> **GIVEN REQUEST**:
Copy out every line of the entries below word for word, omitting the pictures.

> **STORED RECORDS**:
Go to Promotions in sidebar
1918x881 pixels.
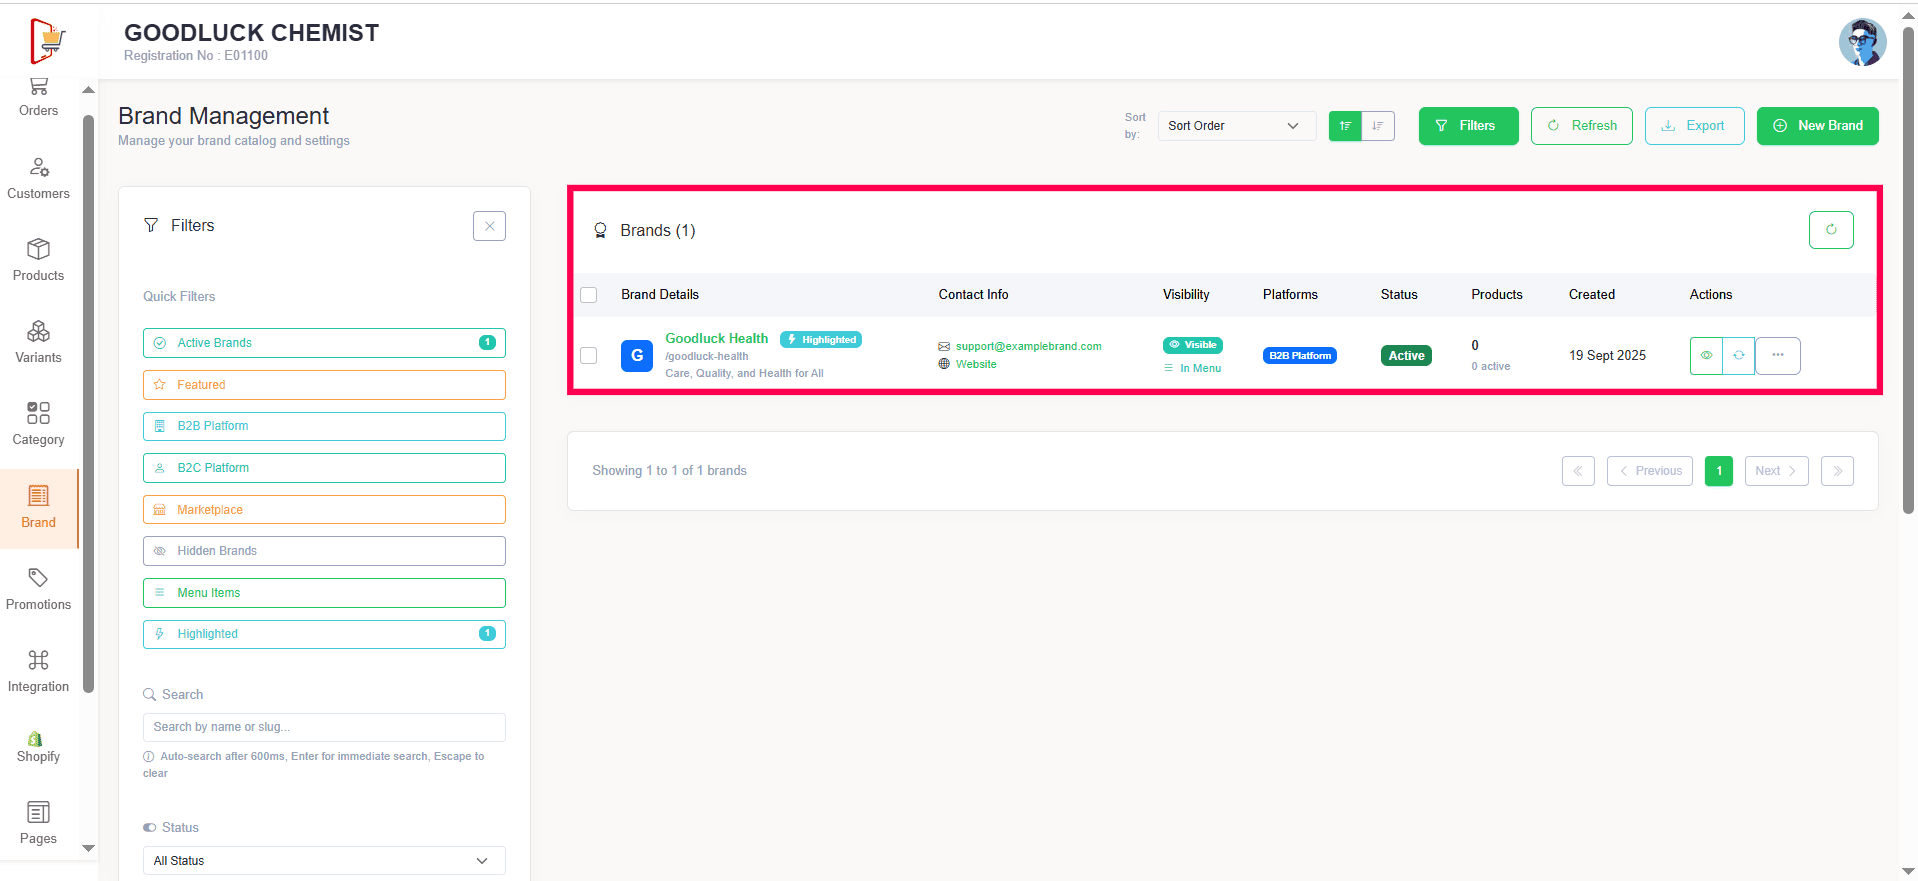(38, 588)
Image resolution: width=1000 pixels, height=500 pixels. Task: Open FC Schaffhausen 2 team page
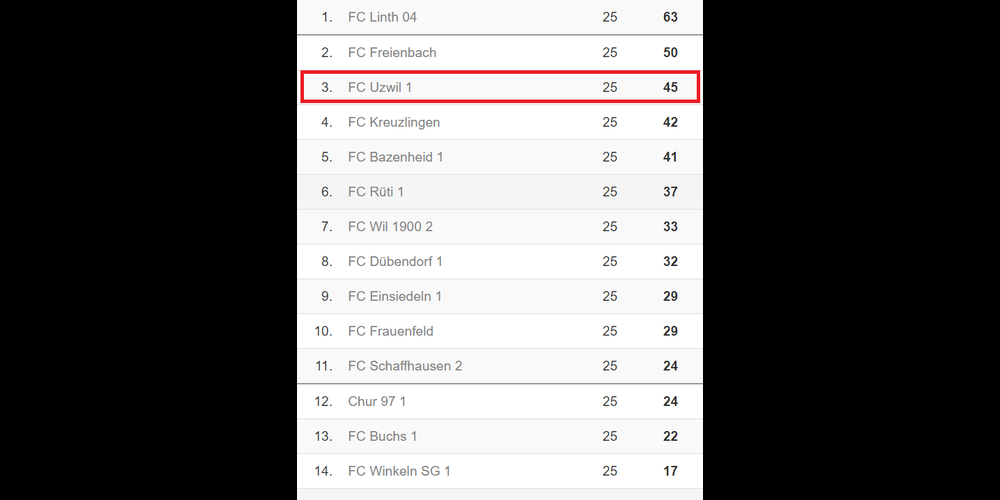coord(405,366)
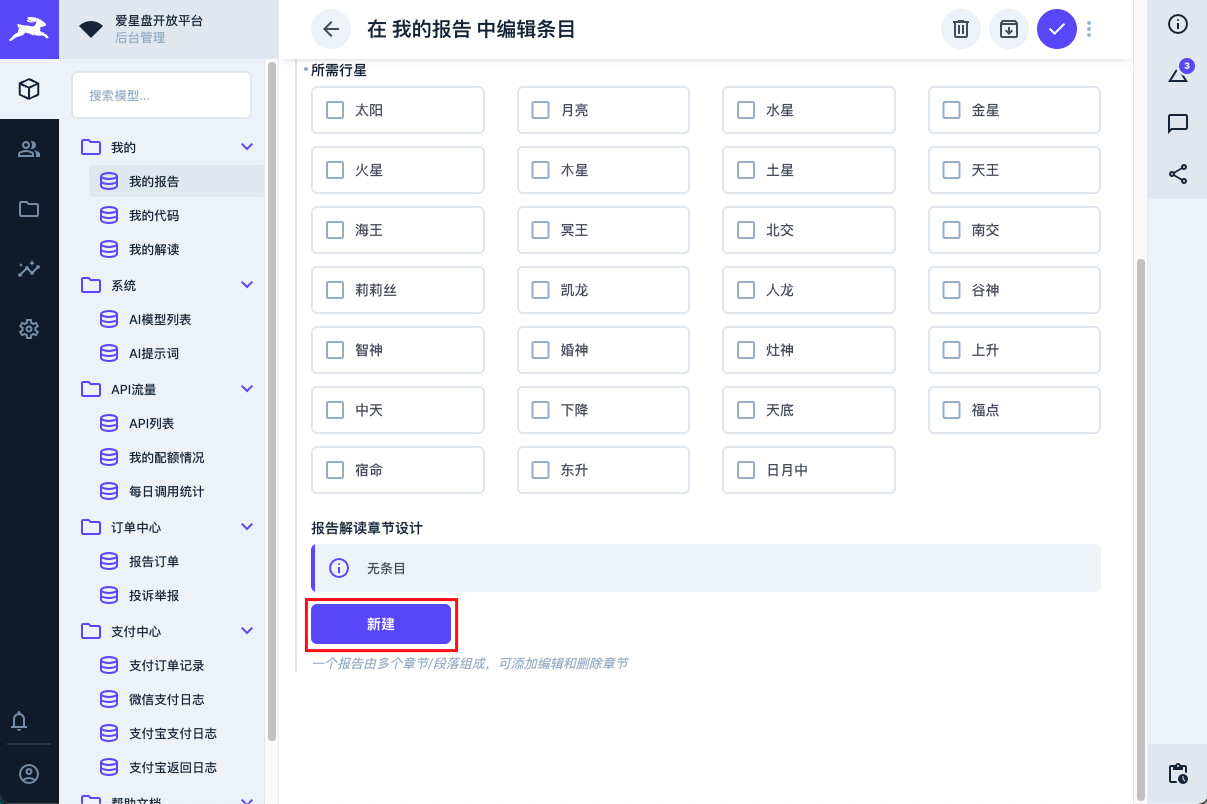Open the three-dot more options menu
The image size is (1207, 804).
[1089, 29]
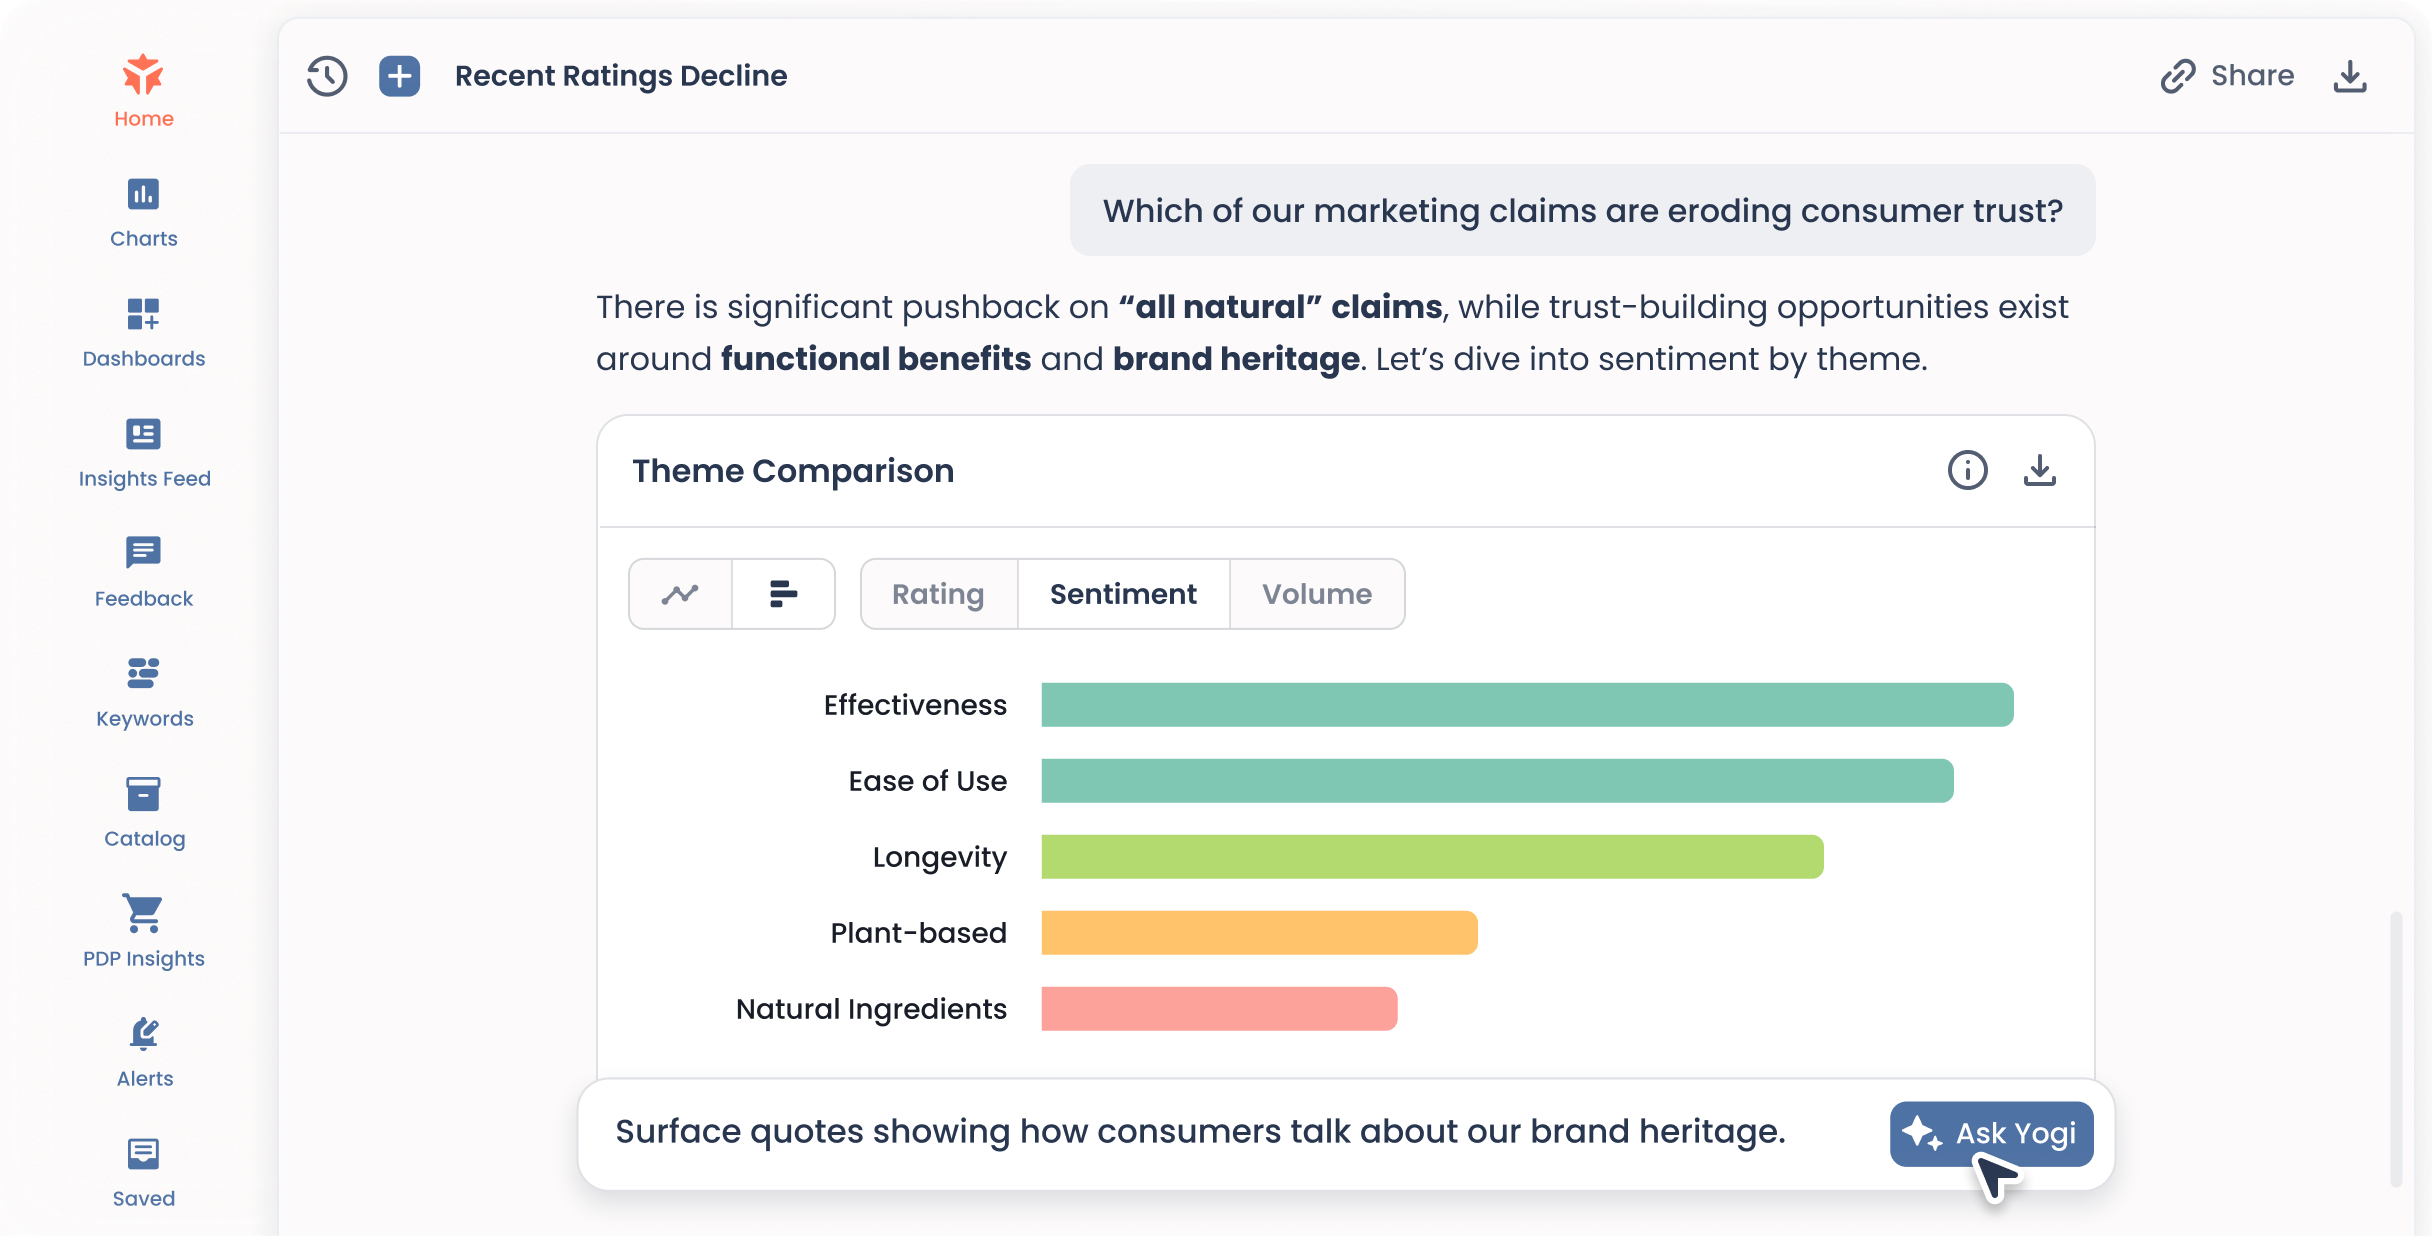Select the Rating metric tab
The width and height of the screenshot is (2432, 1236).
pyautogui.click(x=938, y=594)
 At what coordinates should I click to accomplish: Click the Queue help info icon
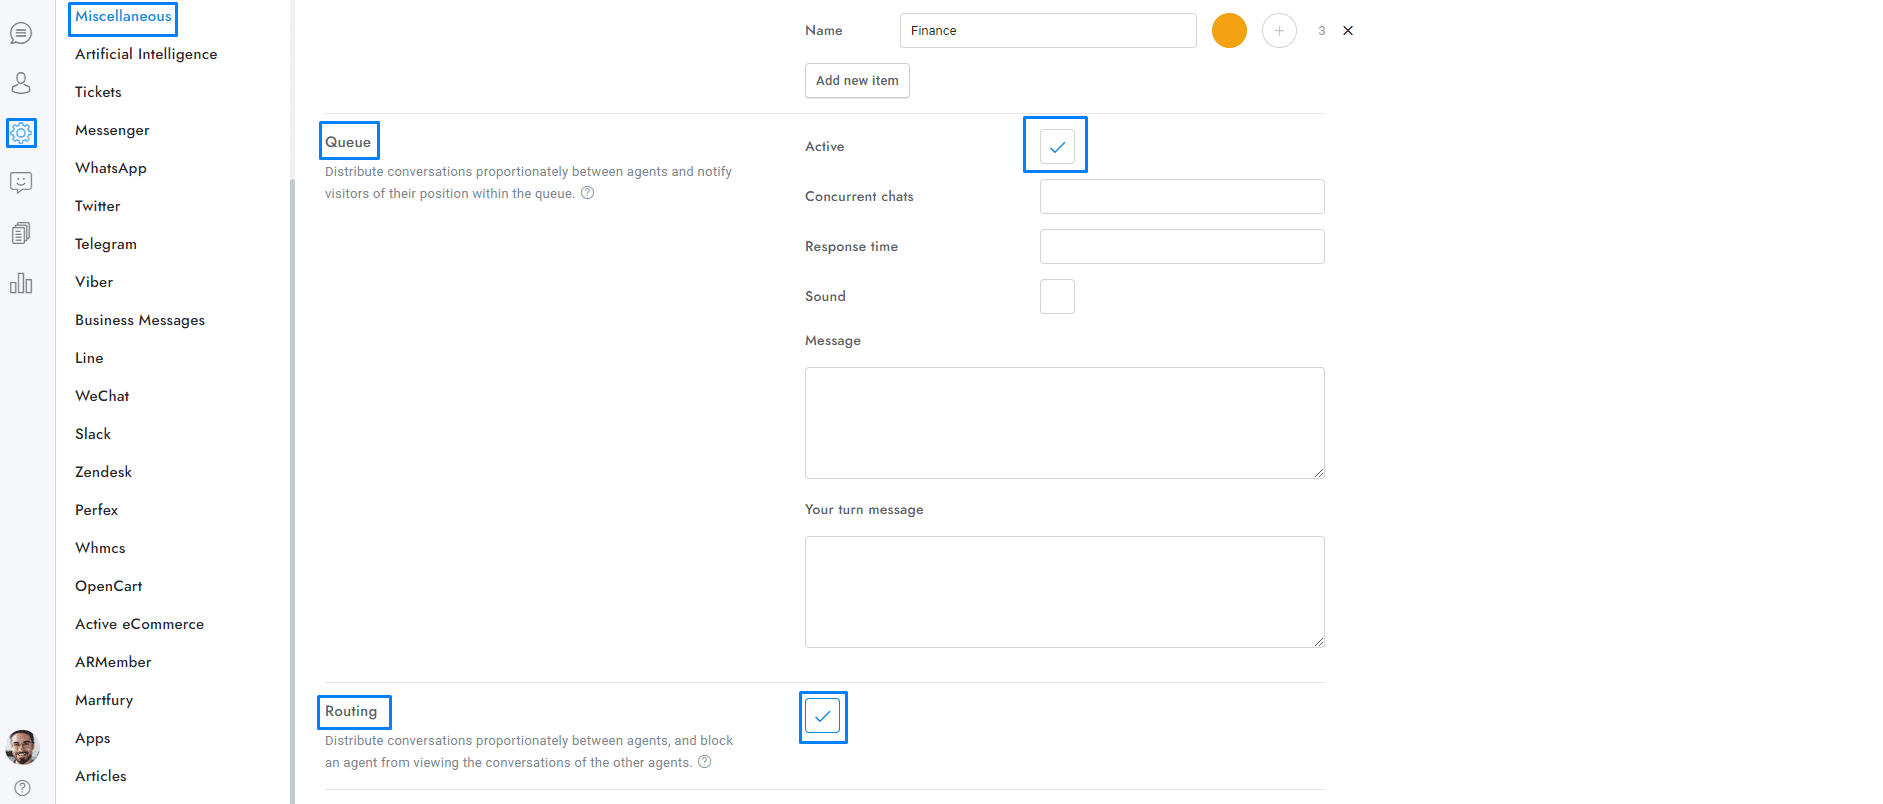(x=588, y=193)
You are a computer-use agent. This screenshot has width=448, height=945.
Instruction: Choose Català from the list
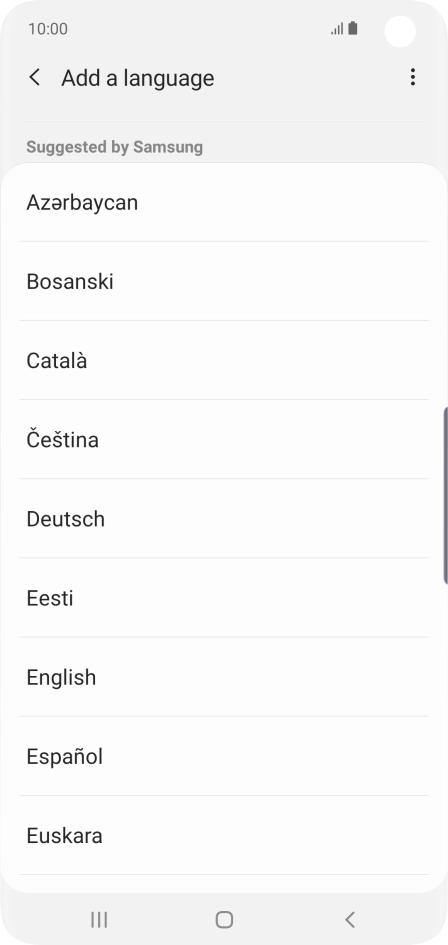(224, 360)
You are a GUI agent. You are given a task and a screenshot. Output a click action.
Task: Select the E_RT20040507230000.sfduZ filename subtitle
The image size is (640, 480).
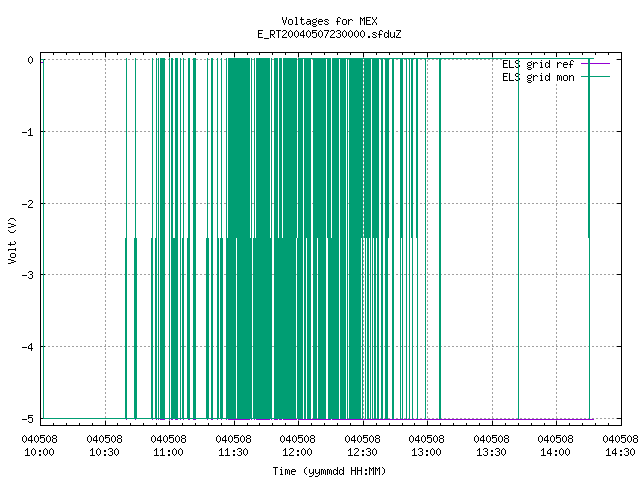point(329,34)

> **REPLY TO THE TASK**:
Go to Promotions in sidebar
1918x881 pixels.
(38, 588)
Image resolution: width=1000 pixels, height=500 pixels. Task: Open FC Schaffhausen 2 team page
coord(405,366)
Open the three-dot more options menu
The image size is (1207, 804).
[1089, 29]
Select the Rating metric tab
The width and height of the screenshot is (2432, 1236).
pyautogui.click(x=938, y=594)
 At what coordinates should I click to accomplish: Click the Queue help info icon
(x=588, y=193)
You are a computer-use agent. This screenshot has width=448, height=945.
Instruction: Choose Català from the list
(224, 360)
You are a GUI agent. You are given a task and a screenshot. Output a click action.
Task: Select the E_RT20040507230000.sfduZ filename subtitle
The image size is (640, 480).
point(329,34)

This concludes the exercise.